Todo fue bien hasta 2008, cuando uno de esos “amigos” políticos se revolvió porque no obtenía lo que quería y entregó a la Fiscalía y la Policía abundante información del funcionamiento de la trama, sazonada con jugosas grabaciones a sus protagonistas. Es así, con el testimonio del acusado José Luis Peñas y no por Esperanza Aguirre -la jefa de la oposición en el Ayuntamiento de Madrid que acuñó la frase “yo destapé la Gürtel”– cómo los españoles tuvieron oportunidad de empezar a conocer, meses después, el complejo funcionamiento de la trama.
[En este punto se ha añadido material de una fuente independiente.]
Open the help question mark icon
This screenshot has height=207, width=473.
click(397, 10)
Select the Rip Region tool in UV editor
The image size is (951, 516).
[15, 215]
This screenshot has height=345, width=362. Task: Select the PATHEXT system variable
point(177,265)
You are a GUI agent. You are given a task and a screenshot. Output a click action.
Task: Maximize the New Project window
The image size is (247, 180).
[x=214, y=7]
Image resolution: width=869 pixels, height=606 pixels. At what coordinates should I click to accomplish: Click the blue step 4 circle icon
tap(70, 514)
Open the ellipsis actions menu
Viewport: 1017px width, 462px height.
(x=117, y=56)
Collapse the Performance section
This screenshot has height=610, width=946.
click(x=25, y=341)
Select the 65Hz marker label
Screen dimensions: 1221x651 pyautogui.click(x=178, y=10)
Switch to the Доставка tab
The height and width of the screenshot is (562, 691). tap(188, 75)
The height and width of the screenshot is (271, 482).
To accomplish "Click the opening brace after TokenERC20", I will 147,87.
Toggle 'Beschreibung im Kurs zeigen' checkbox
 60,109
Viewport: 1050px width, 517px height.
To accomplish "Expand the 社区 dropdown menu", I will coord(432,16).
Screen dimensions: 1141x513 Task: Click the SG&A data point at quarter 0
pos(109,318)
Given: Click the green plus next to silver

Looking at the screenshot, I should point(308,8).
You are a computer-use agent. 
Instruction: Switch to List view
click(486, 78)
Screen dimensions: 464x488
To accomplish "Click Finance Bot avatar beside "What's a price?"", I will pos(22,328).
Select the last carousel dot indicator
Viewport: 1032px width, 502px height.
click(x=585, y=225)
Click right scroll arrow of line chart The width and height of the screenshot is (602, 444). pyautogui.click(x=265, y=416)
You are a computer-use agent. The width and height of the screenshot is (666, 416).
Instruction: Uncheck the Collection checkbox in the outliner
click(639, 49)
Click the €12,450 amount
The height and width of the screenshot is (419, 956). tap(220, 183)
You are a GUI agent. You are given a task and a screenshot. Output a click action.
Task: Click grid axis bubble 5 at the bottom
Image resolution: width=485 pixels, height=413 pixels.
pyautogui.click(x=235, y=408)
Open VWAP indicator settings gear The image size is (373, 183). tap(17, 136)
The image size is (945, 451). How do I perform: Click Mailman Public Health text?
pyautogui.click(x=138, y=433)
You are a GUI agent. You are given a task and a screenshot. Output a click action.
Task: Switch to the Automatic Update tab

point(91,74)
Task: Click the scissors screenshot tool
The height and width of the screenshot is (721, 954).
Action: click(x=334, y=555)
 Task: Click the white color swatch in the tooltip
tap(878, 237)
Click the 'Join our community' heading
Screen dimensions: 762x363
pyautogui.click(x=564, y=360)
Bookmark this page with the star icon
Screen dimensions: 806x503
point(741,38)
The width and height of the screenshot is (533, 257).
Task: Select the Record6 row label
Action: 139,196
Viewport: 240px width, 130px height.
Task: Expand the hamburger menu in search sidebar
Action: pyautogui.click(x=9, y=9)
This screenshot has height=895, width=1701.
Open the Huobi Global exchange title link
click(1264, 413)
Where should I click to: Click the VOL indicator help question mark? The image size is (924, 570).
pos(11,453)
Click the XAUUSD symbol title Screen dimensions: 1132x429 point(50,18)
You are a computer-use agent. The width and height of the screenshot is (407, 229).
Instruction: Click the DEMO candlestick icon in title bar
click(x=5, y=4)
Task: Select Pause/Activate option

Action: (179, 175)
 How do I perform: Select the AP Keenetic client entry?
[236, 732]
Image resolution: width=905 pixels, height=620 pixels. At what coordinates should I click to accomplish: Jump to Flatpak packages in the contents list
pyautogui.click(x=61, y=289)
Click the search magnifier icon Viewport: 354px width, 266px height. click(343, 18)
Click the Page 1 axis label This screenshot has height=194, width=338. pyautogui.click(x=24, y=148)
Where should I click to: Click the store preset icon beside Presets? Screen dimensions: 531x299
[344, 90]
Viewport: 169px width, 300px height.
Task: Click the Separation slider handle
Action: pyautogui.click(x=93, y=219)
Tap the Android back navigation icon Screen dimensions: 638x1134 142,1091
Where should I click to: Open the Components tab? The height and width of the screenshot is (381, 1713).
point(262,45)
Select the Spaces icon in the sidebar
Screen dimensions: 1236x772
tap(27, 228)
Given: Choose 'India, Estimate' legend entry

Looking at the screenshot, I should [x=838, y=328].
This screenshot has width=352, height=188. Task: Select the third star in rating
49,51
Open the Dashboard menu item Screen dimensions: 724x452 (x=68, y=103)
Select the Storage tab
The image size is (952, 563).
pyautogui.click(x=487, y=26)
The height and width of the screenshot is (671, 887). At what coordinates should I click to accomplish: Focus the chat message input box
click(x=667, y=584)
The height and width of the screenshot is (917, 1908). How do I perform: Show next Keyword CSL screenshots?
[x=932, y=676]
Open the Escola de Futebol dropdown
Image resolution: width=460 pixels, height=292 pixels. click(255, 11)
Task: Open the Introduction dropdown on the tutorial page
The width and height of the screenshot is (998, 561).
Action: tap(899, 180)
En febrero de 2009, el juez Baltasar Garzón, las fiscales y la UDEF decidieron que era el momento de explotar las investigaciones y comenzaron las detenciones. Emergió entonces la red de amaño de contratos y sus derivadas, como la ocultación de fondos en el extranjero a través de una madeja de sociedades que, pasando por paraísos fiscales, escondían la verdadera identidad de los titulares de los fondos procedentes de la corrupción. A su regreso a España eran convertidos en lujosos inmuebles, un valor seguro en los años anteriores a la crisis económica.

La simbiosis era tal que la estructura opaca creada por el abogado Luis de Miguel, hoy en prisión por otra condena, era compartida por Correa y su presunto lugarteniente, Pablo Crespo -exsecretario de Organización del PP gallego-, con algunos de los políticos del PP como Luis Bárcenas, Jesús Merino y Jesús Sepúlveda.

El poder omnímodo que alcanzó el PP en Madrid y en la Comunidad Valenciana reproduce mecanismos de corrupción. La actuación de la trama Gürtel en Valencia es objeto de otras causas distintas a la que se comienza a juzgar este martes en la Audiencia Nacional, pero no tiene la relevancia de la penetración en Madrid porque según ha demostrado la Operación Taula, el PP valenciano tenía su propia Gürtel. El propio Correa así lo explicaba, casi a modo de queja, en la confesión que entregó a eldiario.es: “En cuatro o cinco años, a Orange Market (empresa Gürtel) se le adjudicaron muy pocos concursos, y a Engloba (Taula), en un solo año, unos sesenta con la Generalitat”.